Ether, Sol, and time units

Any decimal numeric literal constant can have a unit denomination. For example 10 minutes will evaluate to 600, i.e. the constant will be multiplied by the multiplier listed below. The following units are available:

Unit

Multiplier

seconds

1

minutes

60

hours

3600

days

86400

weeks

604800

lamports

1

sol

1_000_000_000

wei

1

gwei

1_000_000_000

ether

1_000_000_000_000_000_000

Note that the Ethereum currency denominations ether, gwei, and wei are available when not compiling for Ethereum, but they will produce warnings.

Casting

Solidity is very strict about the sign of operations, and whether an assignment can truncate a value. You can force the compiler to accept truncations or sign changes by adding an explicit cast.

Some examples:

function abs(int bar) public returns (int64) {
    if (bar > 0) {
        return bar;
    } else {
        return -bar;
    }
}

The compiler will say:

implicit conversion would truncate from int256 to int64

Now you can work around this by adding a cast to the argument to return return int64(bar);, however it is idiomatic to match the return value type with the argument type. Instead, implement multiple overloaded abs() functions, so that there is an abs() for each type.

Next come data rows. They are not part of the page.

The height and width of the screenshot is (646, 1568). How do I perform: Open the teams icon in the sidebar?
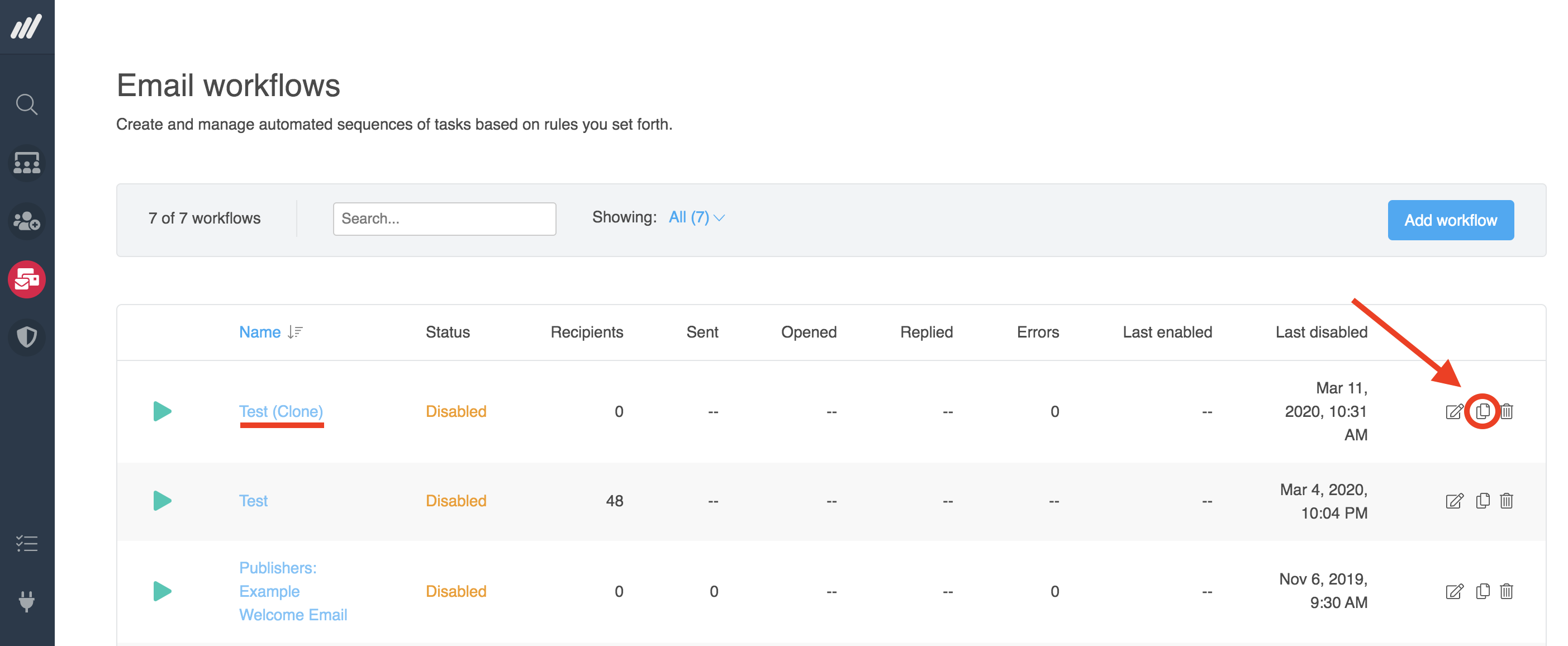point(27,163)
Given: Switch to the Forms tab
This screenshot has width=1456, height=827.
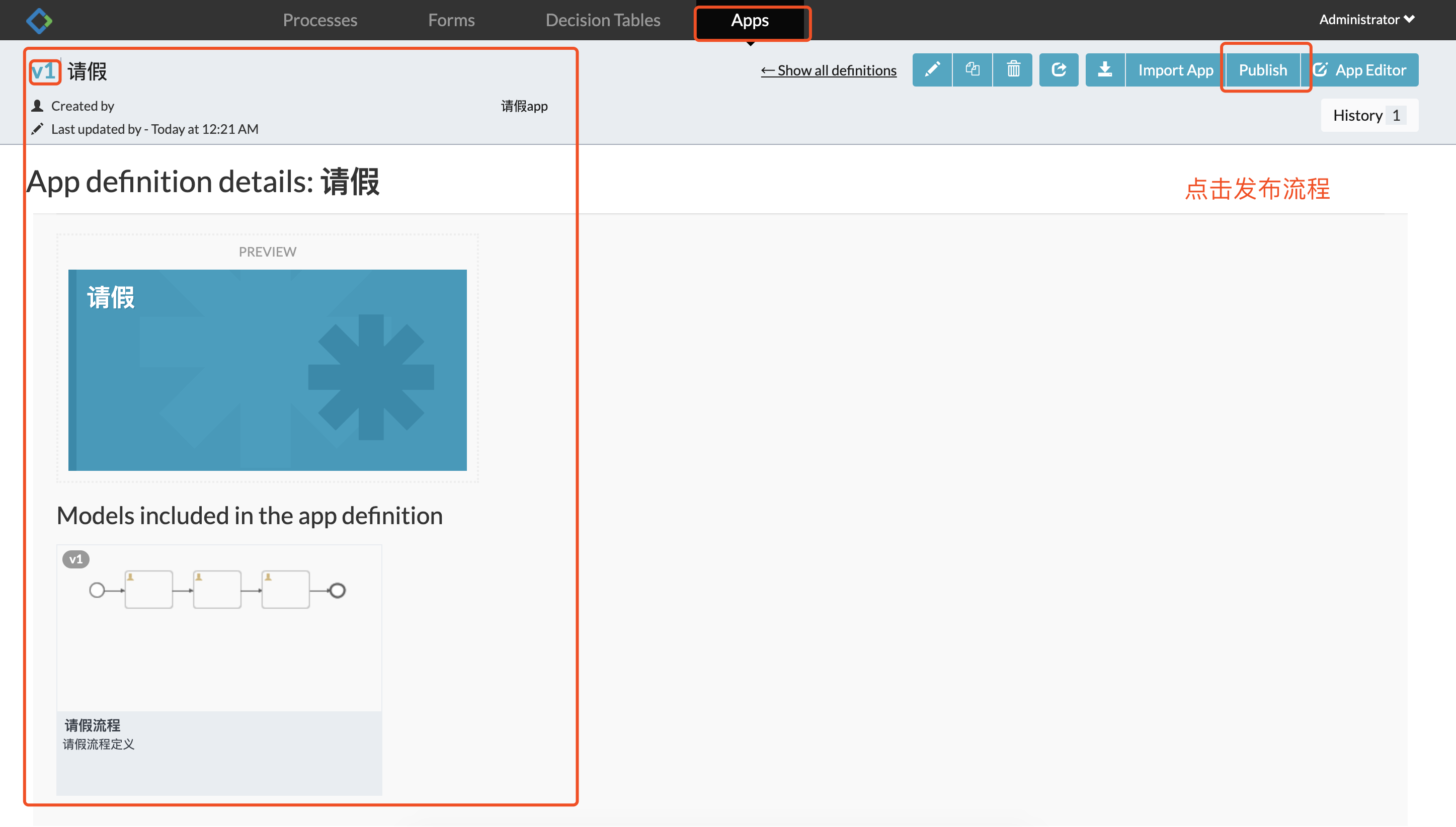Looking at the screenshot, I should pyautogui.click(x=451, y=21).
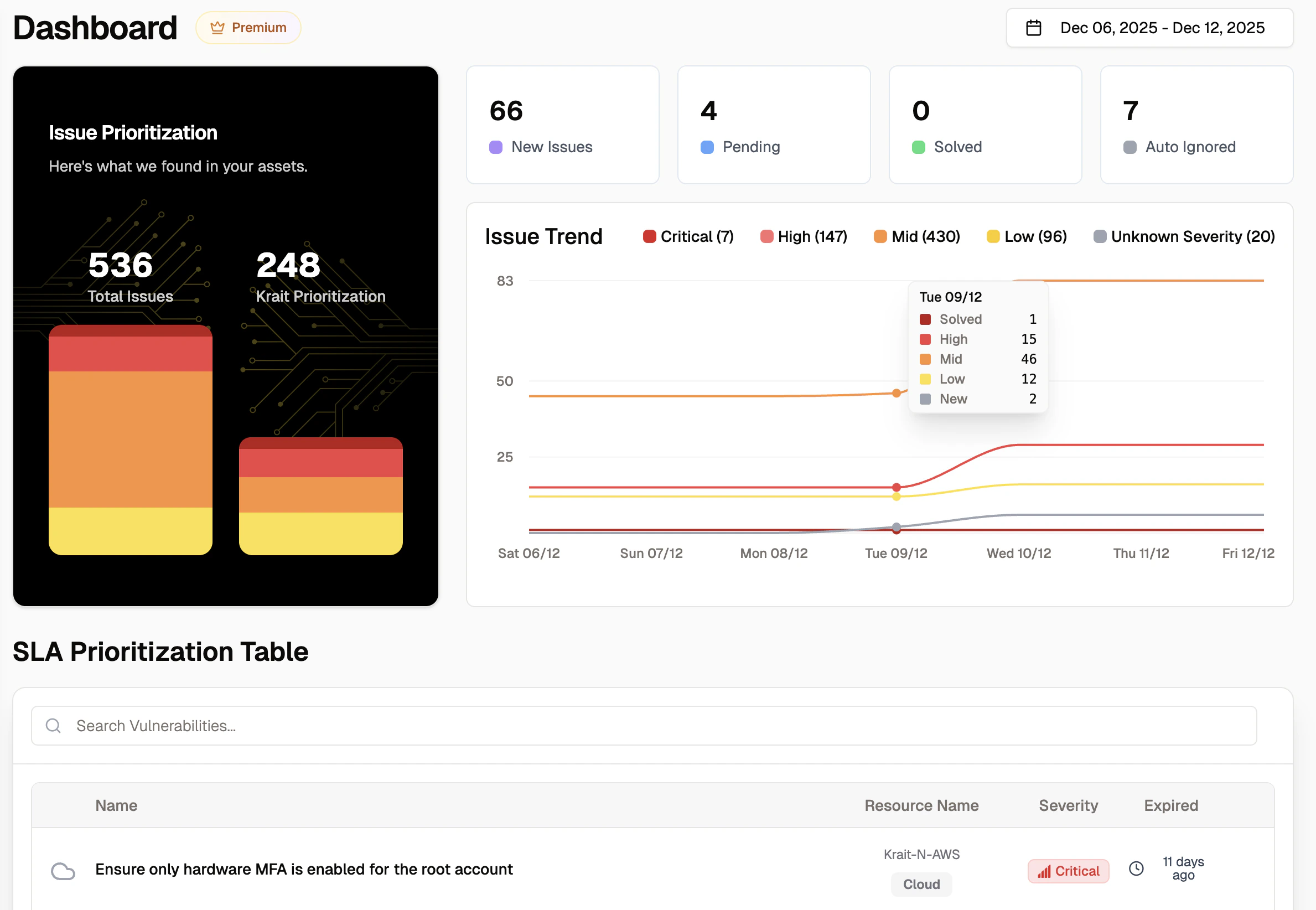Screen dimensions: 1316x910
Task: Click the green Solved indicator dot
Action: pos(918,147)
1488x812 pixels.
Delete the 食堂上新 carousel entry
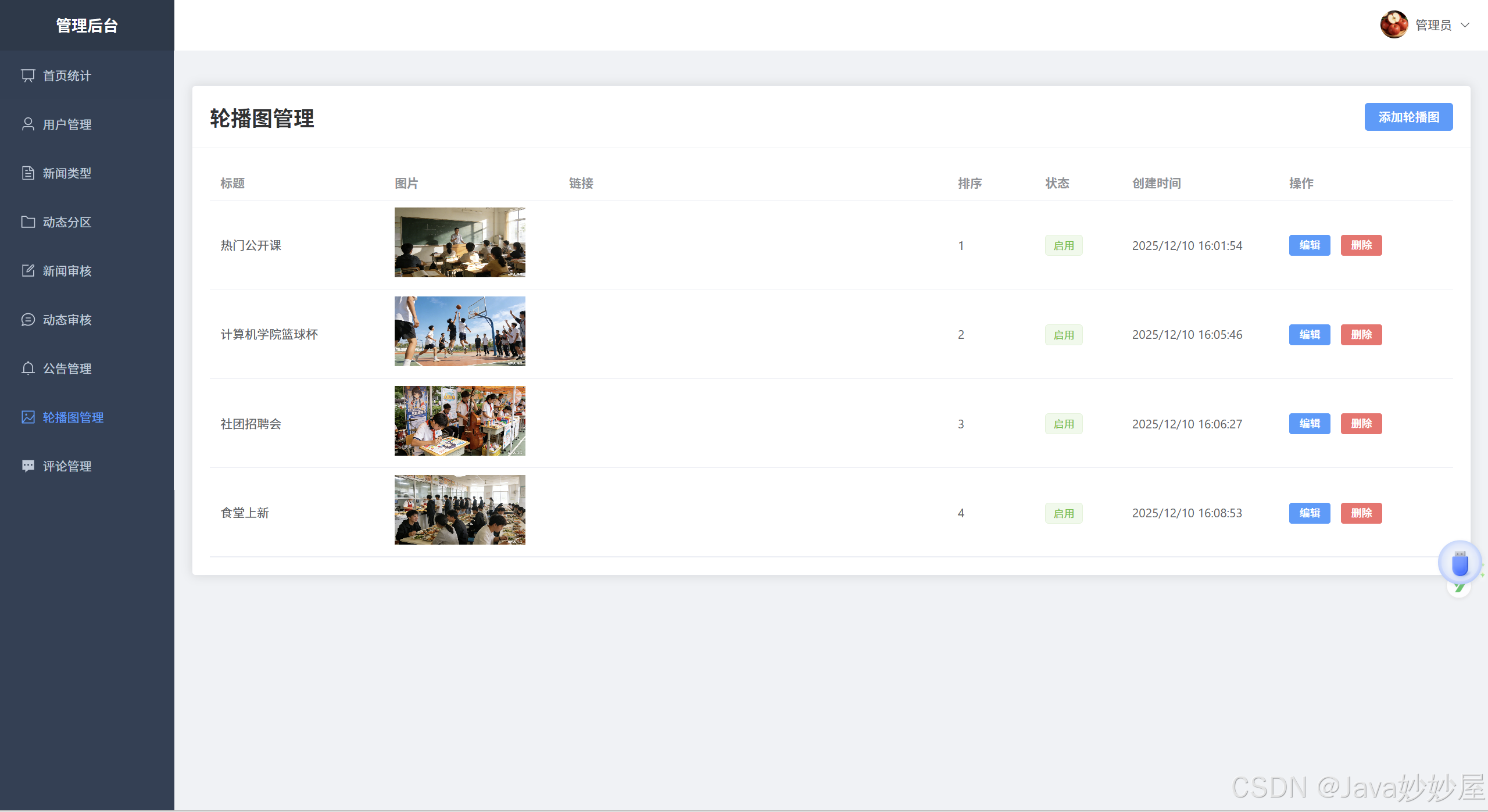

It is allowed to cast from a bytes type to int or uint (or vice versa), only if the length of the type is the same. This requires an explicit cast.

bytes4 selector = "ABCD";
uint32 selector_as_uint = uint32(selector);

If the length also needs to change, then another cast is needed to adjust the length. Truncation and extension is different for integers and bytes types. Integers pad zeros on the left when extending, and truncate on the right. bytes pad on right when extending, and truncate on the left. For example:

bytes4 start = "ABCD";
uint64 start1 = uint64(uint4(start));
// first cast to int, then extend as int: start1 = 0x41424344
uint64 start2 = uint64(bytes8(start));
// first extend as bytes, then cast to int: start2 = 0x4142434400000000

A similar example for truncation:

uint64 start = 0xdead_cafe;
bytes4 start1 = bytes4(uint32(start));
// first truncate as int, then cast: start1 = hex"cafe"
bytes4 start2 = bytes4(bytes8(start));
// first cast, then truncate as bytes: start2 = hex"dead"

Since byte is an array of one byte, a conversion from byte to uint8 requires a cast. This is because byte is an alias for bytes1.